Scrapping all targets is a throwback to the NHS of 1997, when a postcode lottery came as standard with GP fundholding. In those days there were no national standards for key diseases and waiting times were an embarassment. Targets underpinned Blair’s “funding for reform” deal for public services, and few NHS staff wish to return to older people spending 12 hours on A&E trolleys, a routine story in the 1990s. Other targets, for example for heart attacks, heart failure, cancer and stroke, though challenging have transformed patients’ lives through better outcomes.

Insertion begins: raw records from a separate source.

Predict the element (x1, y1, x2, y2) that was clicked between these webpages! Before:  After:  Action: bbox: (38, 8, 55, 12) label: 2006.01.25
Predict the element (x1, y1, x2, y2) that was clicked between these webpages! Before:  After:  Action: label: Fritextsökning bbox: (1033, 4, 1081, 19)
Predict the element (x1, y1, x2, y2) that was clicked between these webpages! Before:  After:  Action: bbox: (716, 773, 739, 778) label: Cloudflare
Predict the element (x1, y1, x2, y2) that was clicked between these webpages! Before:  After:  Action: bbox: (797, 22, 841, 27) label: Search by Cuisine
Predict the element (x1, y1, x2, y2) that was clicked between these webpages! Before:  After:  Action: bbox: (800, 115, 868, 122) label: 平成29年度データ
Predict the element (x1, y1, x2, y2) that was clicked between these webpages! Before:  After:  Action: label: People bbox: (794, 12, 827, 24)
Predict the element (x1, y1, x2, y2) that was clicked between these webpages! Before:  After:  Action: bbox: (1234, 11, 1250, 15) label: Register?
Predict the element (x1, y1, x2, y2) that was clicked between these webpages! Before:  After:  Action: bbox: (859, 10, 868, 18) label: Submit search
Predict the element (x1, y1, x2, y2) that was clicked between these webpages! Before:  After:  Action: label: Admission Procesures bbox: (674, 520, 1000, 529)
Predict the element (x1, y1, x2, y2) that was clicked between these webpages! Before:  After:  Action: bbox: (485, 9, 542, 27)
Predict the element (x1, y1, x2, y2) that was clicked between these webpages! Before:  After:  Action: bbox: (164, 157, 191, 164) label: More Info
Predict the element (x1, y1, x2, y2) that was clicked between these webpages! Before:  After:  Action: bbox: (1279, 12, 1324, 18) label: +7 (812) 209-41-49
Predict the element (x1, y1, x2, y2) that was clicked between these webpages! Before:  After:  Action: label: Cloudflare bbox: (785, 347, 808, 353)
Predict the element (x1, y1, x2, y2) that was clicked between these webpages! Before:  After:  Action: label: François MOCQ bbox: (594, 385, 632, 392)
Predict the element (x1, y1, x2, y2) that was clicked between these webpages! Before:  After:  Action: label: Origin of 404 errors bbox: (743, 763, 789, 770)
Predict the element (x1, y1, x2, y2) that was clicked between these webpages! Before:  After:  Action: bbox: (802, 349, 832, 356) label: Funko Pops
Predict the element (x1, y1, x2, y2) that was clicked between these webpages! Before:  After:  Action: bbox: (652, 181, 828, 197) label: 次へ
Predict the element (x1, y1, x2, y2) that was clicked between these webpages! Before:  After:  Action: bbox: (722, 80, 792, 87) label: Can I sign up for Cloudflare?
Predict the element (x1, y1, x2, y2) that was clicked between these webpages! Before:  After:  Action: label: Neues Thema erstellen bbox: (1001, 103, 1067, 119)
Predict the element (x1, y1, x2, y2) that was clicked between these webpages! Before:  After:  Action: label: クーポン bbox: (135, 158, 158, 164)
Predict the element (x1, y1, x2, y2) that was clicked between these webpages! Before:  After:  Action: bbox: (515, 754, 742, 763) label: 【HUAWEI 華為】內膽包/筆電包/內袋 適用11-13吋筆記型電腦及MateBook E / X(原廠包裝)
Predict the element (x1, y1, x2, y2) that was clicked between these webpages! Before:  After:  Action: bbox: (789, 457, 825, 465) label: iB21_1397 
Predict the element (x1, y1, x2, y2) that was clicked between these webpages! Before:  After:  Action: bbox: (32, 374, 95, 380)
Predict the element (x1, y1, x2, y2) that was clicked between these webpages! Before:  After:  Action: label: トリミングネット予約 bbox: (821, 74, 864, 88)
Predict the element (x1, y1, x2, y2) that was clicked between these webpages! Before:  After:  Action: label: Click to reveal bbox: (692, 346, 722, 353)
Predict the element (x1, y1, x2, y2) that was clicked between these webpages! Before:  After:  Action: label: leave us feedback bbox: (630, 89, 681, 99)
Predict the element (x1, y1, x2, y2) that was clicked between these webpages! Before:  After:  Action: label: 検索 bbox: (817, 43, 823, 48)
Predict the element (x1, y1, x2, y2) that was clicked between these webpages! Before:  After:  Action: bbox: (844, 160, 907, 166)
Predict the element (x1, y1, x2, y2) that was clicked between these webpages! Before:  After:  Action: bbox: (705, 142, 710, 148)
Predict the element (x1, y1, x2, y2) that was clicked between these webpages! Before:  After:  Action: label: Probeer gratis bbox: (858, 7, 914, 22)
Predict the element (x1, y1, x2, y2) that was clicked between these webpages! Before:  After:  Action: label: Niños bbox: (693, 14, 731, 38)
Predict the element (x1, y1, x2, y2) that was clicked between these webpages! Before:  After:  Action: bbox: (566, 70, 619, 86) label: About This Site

Pay based on outcomes has already begun – NHS-wide hospitals’ incentive payments start in April for common conditions including cataracts and hip fractures. Improving outcomes is Labour’s unsung triumph, from the first NHS national standards across a range of diseases, to creating a clinical regulator and independent judge of new treatments in NICE.
More private providers of NHS services is the sinister bit. David Cameron said, “With a Conservative government any service provider from the private or voluntary sectors will be able to compete on equal terms for a NHS contract.” This is a throwback to Michael Howard’s “Patient Passport”, where patients choosing private sector treatment got 60 per cent of NHS costs towards their private bill. (In reality, Labour has only dabbled with private provision at the margins – a short-term capacity boost to reduce waiting lists).
So with commissioning given to GPs and “bureaucracy” decimated, who will hold them to account to create a seamless service for patients?
Cameron’s speech had minimal media scrutiny. As policy was it really naive, or a deliberate recipe combining small government and a large dash of market forces?